Федор, конечно же, не мог не узнать Татьяны, только он был настолько погружен в собственные невеселые мысли, что лишь слегка кивнул головой в знак приветствия, не утруждая себя задуматься, откуда девушка здесь появилась.
В отличие от женихов, обе невесты блистали свежестью и красотой. Только и на них мало кто обращал внимание.
Второй день свадьбы — уже не торжество, а своеобразная агония, в процессе которой мало кто достоверно помнит, ради чего, собственно, затеяна пьянка.
Татьяна умоляла меня, чтобы я не напивался и сам я прекрасно понимал, что мне, как никогда раньше, нужна свежая трезвая голова. Только совсем не просто удержаться от рюмочки-другой, особенно, когда рядом сидит друг и на глазах издыхает от глубокой тоски-кручинушки. Как видно, утром ему хорошо досталось и от матери, и от молодой жены…

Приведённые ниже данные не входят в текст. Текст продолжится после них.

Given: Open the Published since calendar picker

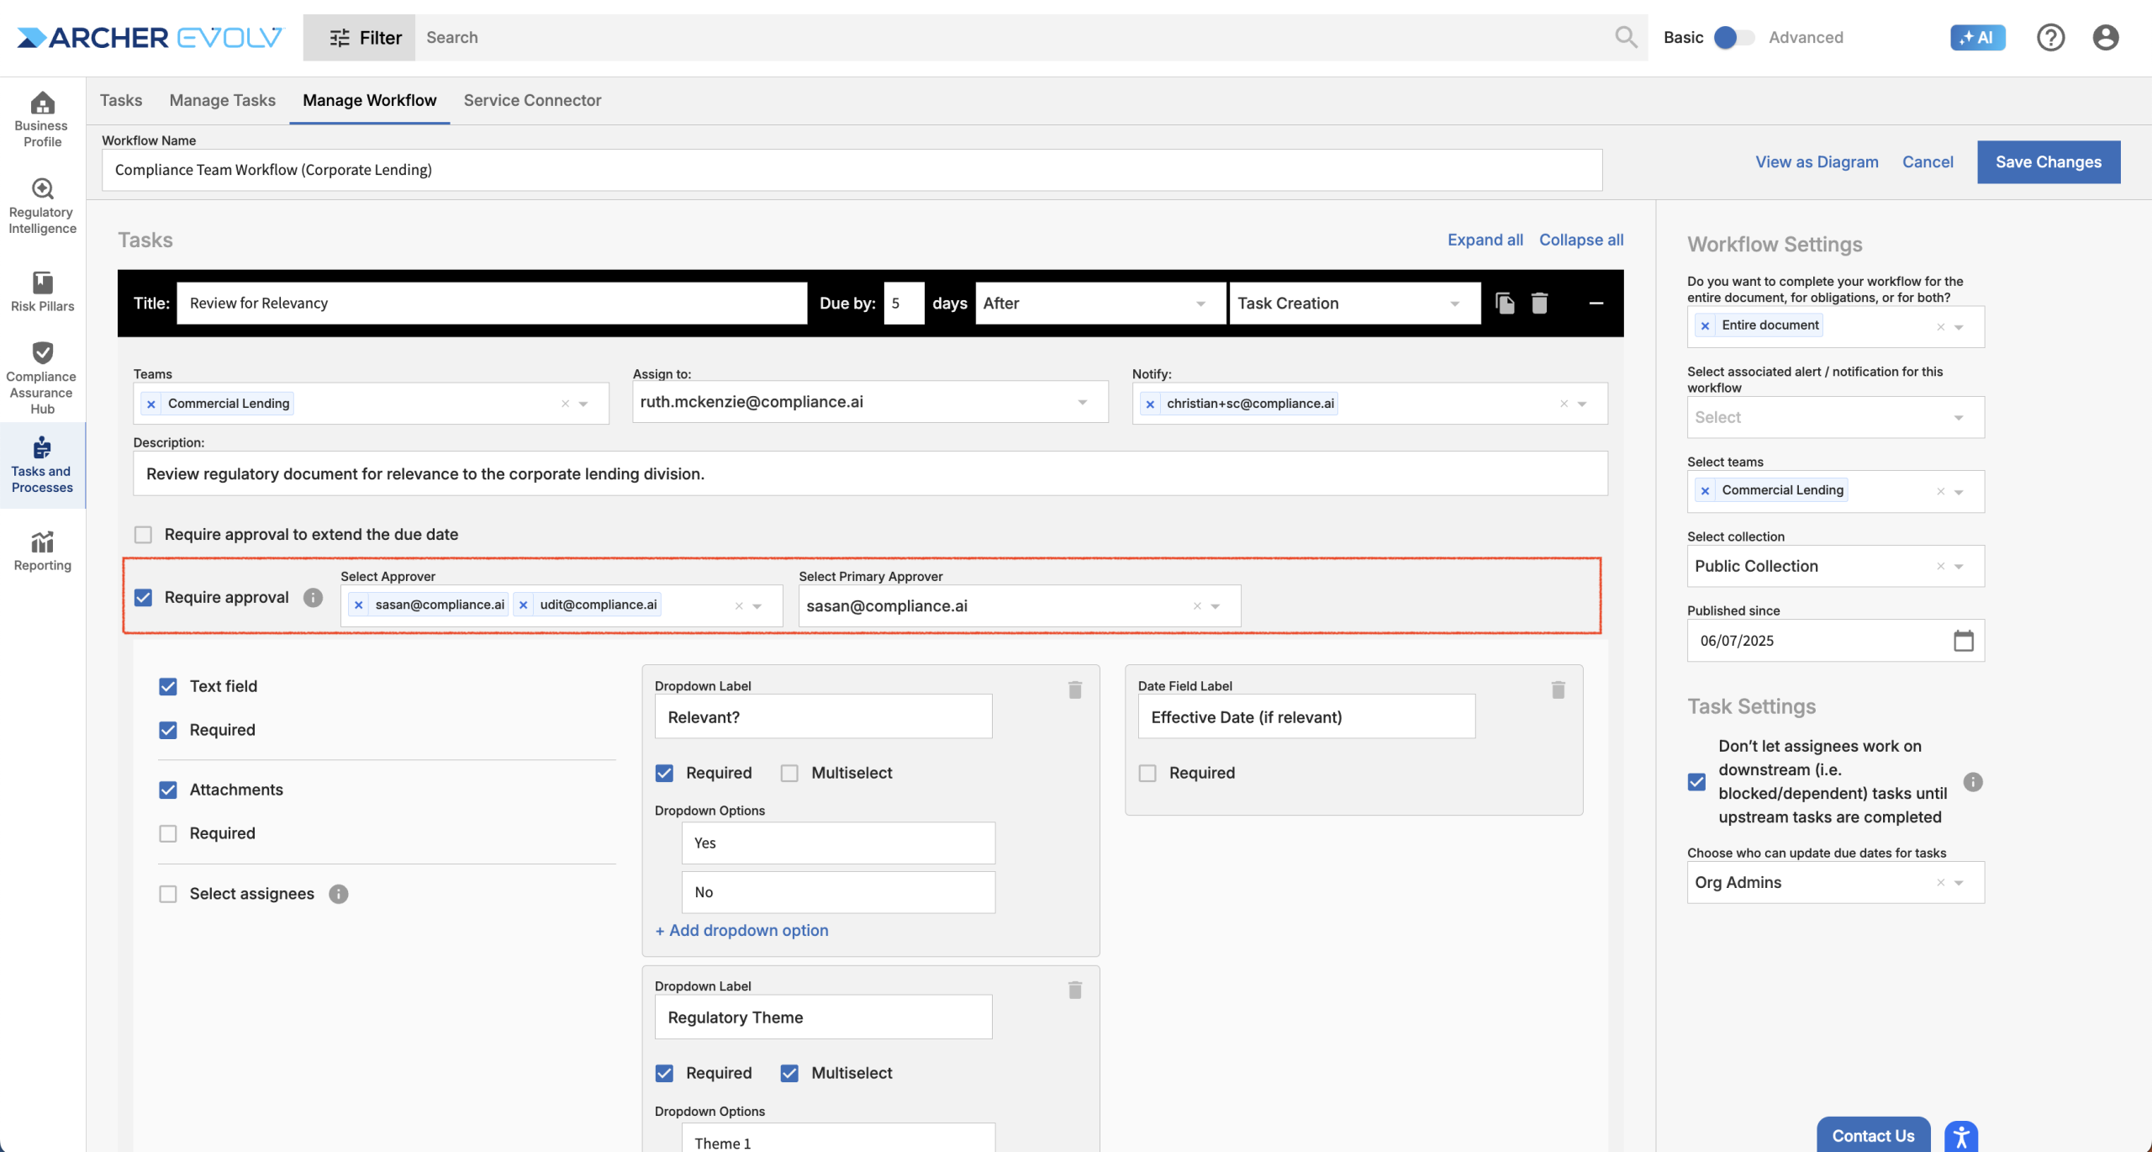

Я тихонько толкнул Илью локтем и предложил поправить здоровье. Он посмотрел на меня таким жалобно-грустным взглядом, что я сразу же осознал нецелесообразность сказанного. Пришлось просить в собутыльники Татьяну.
Мне ведь тоже необходимо было подлечиться.
К счастью, Татьяна, осознав тяжесть моего положения, не отказалась пропустить рюмочку, правда, с существенной поправкой, что она будет первой и последней на сегодняшний день.
Пришлось смириться.
Так, безнадежно уныло, проплелись часа два.
Никто из нашей стороны стола не стремился составлять компанию веселящимся гостям, не рвался танцевать, не злоупотреблял алкоголем. Как будто каждый из нас проходил испытание на вступление в общество трезвости.
Андрей Павлович устроился у самого выхода и глаза мне не мозолил. Но, ей-богу, мне было бы намного спокойнее, если бы он, как и раньше, сидел напротив.
Врага нужно всегда держать в поле зрения…
Я попросил Татьяну, чтобы она взглянула на медальончик-индикатор. Зеленая точка вроде бы потускнела. Но оставалась достаточно яркой, чтобы надеяться незаметно улизнуть.
— А противоядия никакого нет? — спросил, даже, не рассчитывая на обнадеживающий ответ.
— Может и есть, — ответила Татьяна, — только мне оно неизвестно.
— А если просто вырубить Андрея Павловича и Ященко? Не думаю, чтобы посвященных было слишком много…
Татьяна не удосужила мою глупость ответом.
Где-то еще через час к клубу подкатили два автобуса. Среди гостей началось непонятное оживление. Музыканты перестали играть. Тамада, завладев микрофоном, объявил присутствующим, что сейчас, по устоявшейся местной традиции, празднество предлагается перенести, так сказать, на лоно природы.
— Куда это? — спросил у Ильи.
— Как, куда? На Монастырище!
Наверное, я побледнел. Татьяна тоже выглядела растерянной.
— Неужели, все из-за нас?
Девушка только сдвинула плечами.
— Что же делать?
Я посмотрел на председателя. Он не спускал с нас глаз. Татьяна также посмотрела в его сторону и мило, обезоруживающе, улыбнулась.
— Иллюша, Света, — обратилась к молодым. — Зачем вам трястись в автобусе? Поехали с нами на машине.
Естественно, они не отказались.
Гости длинной чередой двигались зигзагообразным спуском к подножию застывшей в долине скалы.
Что-то подобное я уже видел в том, ином, мире и от воспоминаний становилось не по себе.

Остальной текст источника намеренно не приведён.